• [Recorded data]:
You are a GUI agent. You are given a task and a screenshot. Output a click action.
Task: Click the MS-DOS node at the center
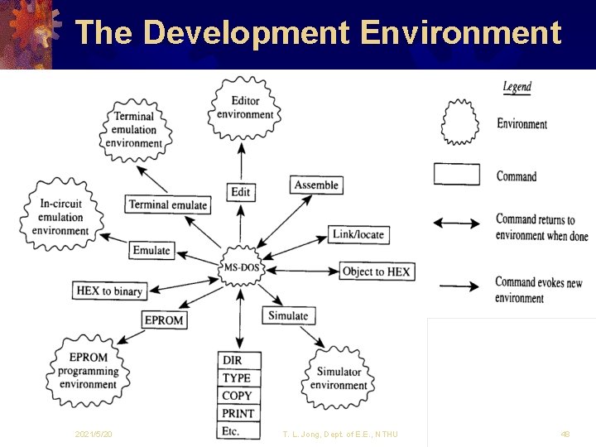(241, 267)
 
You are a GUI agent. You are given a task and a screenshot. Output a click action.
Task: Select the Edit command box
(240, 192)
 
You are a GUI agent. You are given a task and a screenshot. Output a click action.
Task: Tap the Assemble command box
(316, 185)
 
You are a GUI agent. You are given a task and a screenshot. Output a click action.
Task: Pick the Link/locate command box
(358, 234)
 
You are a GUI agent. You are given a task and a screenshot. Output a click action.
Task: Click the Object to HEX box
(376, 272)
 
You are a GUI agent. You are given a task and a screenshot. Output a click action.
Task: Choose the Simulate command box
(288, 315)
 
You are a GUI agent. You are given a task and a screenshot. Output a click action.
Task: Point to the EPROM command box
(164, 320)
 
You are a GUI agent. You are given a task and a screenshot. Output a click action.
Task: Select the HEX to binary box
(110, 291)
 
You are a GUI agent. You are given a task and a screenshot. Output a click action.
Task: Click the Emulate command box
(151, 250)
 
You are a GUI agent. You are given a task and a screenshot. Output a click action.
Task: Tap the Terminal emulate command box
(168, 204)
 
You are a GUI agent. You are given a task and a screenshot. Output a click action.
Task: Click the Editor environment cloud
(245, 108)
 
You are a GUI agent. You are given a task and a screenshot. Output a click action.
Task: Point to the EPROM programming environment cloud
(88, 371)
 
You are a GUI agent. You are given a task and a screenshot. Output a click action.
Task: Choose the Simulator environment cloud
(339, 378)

• [EXERCISE]:
Find each line in the data above that contains the word "Select", treating uppercase and lowercase as different, and copy those lines.

• [OUTPUT FOR THIS TASK]:
Task: Select the Edit command box
Task: Select the HEX to binary box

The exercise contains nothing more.